Значит ли это, что Волос-Велес считался
подобно древнегреческому Аполлону, покровителем
певцов и музыкантов? Может, этот бог был
связан с поэтами-жрецами, волхвами, прорицателями?
Вряд ли случайно полное звуковое соответствие:
Волос – слово. Не означает ли оно особых
отношений древнего божества с тем «словом»,
которое получило выражение в поэзии,
в гаданиях и колдовских заклинаниях?
Некоторые свойства и приметы языческого
Волоса позднее оказались у христианского
святого Власия. Здесь можно упомянуть
засвидетельствованный этнографами XIX
века на юге России обычай: перед началом
жатвы старые женщины в поле «завивали
бороду Волосу», то есть, не вырывая колосьев
из земли, сплетали их в узел и оставляли
в знак надежды на богатый урожай. По другим
данным, жертвовали «Волосу на бороздку»
последнюю горсть колосьев или последний
сноп. Этот обычай заставляет взглянуть
на Волоса как на божество, связанное с
земледелием, с надеждами на хороший урожай
и, возможно, с миром предков, от участи
которых, по языческим понятиям, зависел
успех земледельца.
С приходом христианства Волос разделил
судьбу других языческих «кумиров». Князь
Владимир велел «Волоса идола свергнуть
в реку Почайну».
Неведомая и нечистая сила
С вершин языческой религии,
занятых богами, мы спускаемся теперь
в ее нижние сферы, где встречаются совсем
другие персонажи: в науке их часто называют
существами «низшей мифологии». Они не
принадлежали ни подземному миру, ни небу,
место их было рядом с людьми – в близлежащих
лесах, в распаханных полях, в знакомых всем водоемах, в жилищах, дворах,
в хозяйственных постройках.
Каждое такое мифологическое существо
было представлено, в отличие от богов,
не в единственном числе (как один Перун
или один Дажьбог), но в массовом количестве:
леших на Руси было столько, сколько и
лесов (и даже больше – сколько сел и деревень,
расположенных рядом с этими лесами).
Если власть богов распространялась,
по языческим понятиям, на весь свет, то
существа «низшей мифологии» хозяйничали
на ограниченных участках. Домовой за
пределами «своего» дома никакой силой
почти не обладал; ни леший, ни водяной
не покидали своих владений. Зато в этих
пределах они обладали немалой властью
и могли оказывать людям поддержку или
причинять им зло. «Древнего славянина
на каждом шагу в его повседневных трудовых
делах, семейных хлопотах, в заботах о
благополучии дома подстерегала опасность
– ему постоянно приходилось думать о
том, как уберечься от козней, как склонить
неведомую силу на свою сторону или хотя
бы нейтрализовать ее». К великим богам
люди обращались по весьма серьезным поводам,
по особым праздничным дням, коллективно,
торжественно. А с неведомой и нечистой
силой они имели дело каждодневно, о ней
нельзя было забывать, отношениями с нею
была пронизана вся их повседневная жизнь.

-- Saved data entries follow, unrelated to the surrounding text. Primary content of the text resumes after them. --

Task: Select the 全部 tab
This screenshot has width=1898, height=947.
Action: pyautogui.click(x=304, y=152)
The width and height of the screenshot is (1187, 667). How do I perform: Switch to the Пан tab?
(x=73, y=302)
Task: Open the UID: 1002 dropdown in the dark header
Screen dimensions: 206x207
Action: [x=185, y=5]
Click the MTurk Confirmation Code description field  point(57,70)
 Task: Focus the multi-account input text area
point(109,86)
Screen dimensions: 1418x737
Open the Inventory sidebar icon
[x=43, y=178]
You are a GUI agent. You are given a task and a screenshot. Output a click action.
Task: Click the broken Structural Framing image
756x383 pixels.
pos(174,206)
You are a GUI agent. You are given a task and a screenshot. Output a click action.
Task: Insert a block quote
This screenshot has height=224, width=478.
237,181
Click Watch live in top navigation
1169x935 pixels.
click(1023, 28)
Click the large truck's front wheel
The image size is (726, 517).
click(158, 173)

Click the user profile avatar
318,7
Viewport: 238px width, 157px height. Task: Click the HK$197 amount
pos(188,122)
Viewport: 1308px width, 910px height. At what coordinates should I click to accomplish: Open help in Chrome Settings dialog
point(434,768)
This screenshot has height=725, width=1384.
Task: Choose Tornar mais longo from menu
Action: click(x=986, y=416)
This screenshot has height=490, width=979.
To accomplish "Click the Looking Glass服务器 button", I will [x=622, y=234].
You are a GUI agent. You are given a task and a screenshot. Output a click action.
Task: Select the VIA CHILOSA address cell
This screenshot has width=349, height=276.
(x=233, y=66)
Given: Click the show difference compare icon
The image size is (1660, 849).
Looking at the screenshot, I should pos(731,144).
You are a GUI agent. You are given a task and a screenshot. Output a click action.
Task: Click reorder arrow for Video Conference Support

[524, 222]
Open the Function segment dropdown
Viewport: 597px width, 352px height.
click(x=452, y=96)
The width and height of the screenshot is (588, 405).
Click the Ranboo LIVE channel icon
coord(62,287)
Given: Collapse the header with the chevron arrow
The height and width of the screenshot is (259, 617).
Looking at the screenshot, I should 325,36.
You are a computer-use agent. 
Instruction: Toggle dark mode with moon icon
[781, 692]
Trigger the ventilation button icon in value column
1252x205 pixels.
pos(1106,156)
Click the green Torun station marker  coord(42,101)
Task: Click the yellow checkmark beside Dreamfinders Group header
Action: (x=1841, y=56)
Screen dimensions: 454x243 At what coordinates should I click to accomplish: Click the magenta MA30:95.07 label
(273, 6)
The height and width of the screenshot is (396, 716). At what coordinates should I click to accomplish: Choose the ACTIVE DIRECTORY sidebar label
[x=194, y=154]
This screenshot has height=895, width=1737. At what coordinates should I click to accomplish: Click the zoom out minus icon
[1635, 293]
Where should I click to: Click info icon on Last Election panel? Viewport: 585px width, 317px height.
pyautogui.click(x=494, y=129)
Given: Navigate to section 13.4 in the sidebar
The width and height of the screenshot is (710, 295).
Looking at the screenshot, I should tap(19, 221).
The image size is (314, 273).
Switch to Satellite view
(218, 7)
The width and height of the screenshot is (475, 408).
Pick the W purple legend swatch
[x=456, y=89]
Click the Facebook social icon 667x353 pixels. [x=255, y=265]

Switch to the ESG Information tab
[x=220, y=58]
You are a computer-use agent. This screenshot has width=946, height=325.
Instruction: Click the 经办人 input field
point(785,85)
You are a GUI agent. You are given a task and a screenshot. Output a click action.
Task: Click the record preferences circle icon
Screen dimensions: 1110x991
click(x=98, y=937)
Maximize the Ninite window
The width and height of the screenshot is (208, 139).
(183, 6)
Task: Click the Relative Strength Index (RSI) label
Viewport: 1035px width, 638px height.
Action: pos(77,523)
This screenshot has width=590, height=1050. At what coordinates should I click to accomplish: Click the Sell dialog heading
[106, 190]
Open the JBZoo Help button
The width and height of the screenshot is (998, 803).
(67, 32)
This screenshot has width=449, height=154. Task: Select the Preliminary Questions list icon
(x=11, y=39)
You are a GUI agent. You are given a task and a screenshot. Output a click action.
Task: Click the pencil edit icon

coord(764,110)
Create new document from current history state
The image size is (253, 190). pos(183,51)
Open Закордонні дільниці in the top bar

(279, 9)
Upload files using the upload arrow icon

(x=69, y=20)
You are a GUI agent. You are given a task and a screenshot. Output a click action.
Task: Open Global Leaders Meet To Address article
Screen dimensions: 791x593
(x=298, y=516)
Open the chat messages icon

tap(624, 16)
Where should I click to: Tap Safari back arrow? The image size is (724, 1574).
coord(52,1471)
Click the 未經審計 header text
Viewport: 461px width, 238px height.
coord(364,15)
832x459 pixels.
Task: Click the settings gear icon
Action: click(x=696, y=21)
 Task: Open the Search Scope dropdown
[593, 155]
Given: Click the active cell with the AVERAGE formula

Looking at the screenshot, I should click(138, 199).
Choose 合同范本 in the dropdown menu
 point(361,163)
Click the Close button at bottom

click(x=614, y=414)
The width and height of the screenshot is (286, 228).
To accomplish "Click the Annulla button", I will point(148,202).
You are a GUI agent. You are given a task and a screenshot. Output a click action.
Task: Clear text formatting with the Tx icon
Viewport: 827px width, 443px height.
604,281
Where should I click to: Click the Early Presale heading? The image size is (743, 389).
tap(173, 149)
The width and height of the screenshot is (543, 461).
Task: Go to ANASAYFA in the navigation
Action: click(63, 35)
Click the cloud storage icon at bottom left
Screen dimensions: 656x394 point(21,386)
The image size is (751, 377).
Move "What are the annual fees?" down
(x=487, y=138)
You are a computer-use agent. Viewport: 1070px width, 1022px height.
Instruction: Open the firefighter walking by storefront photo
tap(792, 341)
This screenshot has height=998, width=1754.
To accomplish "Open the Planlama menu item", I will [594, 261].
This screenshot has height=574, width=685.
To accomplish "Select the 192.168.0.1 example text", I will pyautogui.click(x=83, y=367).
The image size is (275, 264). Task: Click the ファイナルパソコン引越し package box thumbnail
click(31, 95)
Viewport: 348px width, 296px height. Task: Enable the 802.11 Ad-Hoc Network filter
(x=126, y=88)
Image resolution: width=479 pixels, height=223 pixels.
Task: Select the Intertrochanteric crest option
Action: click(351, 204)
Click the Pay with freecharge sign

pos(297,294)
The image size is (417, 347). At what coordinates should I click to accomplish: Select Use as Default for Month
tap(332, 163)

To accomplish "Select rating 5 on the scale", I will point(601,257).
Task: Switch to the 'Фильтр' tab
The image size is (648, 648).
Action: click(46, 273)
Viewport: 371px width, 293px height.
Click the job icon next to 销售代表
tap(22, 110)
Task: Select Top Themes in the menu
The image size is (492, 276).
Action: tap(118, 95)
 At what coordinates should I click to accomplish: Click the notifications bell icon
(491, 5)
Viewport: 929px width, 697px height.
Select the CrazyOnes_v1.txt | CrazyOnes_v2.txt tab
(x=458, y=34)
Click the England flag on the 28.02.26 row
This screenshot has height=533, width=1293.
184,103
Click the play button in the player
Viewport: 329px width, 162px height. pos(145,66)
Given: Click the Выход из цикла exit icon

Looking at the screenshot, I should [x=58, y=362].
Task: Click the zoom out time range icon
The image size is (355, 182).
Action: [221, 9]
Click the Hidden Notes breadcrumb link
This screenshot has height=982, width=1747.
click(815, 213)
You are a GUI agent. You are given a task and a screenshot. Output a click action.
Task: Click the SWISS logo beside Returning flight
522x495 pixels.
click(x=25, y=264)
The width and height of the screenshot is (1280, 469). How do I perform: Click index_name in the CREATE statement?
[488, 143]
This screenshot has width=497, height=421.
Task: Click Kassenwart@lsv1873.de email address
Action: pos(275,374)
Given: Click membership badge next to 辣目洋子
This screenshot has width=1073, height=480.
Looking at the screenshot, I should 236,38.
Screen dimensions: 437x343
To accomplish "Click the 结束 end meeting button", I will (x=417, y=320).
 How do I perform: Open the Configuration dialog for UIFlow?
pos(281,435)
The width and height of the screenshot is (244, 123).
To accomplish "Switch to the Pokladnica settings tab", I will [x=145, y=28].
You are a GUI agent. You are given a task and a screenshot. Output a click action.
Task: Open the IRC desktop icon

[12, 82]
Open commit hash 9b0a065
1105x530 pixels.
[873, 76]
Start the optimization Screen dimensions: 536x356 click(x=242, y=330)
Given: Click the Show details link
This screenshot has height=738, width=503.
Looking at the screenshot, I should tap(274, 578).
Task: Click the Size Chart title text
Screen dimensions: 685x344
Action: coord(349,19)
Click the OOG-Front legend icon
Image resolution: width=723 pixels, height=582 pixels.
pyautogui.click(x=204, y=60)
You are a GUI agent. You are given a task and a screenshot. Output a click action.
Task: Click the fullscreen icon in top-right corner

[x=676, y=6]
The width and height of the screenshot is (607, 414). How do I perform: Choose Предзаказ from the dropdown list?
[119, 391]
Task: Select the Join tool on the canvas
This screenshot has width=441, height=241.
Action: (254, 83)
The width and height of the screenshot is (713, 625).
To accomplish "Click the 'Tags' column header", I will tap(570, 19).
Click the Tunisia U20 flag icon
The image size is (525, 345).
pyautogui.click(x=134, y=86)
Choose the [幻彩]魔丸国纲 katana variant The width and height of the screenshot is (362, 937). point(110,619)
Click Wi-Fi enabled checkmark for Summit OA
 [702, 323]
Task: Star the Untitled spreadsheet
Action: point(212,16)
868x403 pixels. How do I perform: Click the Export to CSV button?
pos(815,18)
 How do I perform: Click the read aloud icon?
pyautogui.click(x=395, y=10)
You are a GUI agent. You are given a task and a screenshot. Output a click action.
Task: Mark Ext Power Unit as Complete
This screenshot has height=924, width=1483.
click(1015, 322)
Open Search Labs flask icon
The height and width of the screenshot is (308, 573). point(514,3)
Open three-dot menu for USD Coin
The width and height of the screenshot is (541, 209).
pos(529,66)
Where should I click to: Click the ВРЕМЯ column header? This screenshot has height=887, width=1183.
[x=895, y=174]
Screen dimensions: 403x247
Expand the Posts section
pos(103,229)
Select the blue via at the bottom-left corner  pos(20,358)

Естественно, люди Древней Руси вполне
конкретно представляли себе внешний
вид этих мифологических существ, знали
их особенности и привычки, могли описать
их образ жизни. Все это были существа
антропоморфные, т.е. имели облик человеческий,
но часто – с какими-то фантастическими
«добавками» - звериными, птичьими, рыбьими
признаками. При этом одни и те же персонажи
описывались в разных местностях по-своему,
с неодинаковыми подробностями.
Человек должен был владеть искусством
обхождения с такими существами, предугадывать
их поведение, уметь предотвращать опасность.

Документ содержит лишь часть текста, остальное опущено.